Synhelion evolved from the Swiss Federal Institute of Technology (ETH Zurich) in 2016 as a clean energy company with an aim to decarbonise transportation. In 2019, it demonstrated the feasibility of its technology based on process heat from concentrated sunlight under real operating conditions in a small pilot plant with ETH Zurich. The following year, it tested a second prototype with artificial sunlight at the German Aerospace Centre’s (DLR) Synlight facility and in 2021 partnered with consulting and engineering company Wood on a test facility for the production of syngas, which was set up on DLR’s solar tower in Jülich, North Rhine-Westphalia, to demonstrate the technology on an industrial scale.

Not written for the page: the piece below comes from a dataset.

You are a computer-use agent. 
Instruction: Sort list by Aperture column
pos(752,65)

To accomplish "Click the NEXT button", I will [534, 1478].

The project to build the industrial production plant at Brainergy Park Jülich is being carried out by Synhelion Germany, DLR and the Solar Institute Jülich of Aachen University of Applied Sciences. Synhelion Germany was formed last year following the acquisition of Heliokon, an expert in concentrated solar power founded in 2016 and a spin-off from DLR. In addition to the German government funding, Synhelion raised a further 16 million Swiss francs ($17.4m) in a Series B funding round last November. A paper by members of Synhelion, ‘Drop-in fuels from sunlight and air’, was published in the journal Nature the same month.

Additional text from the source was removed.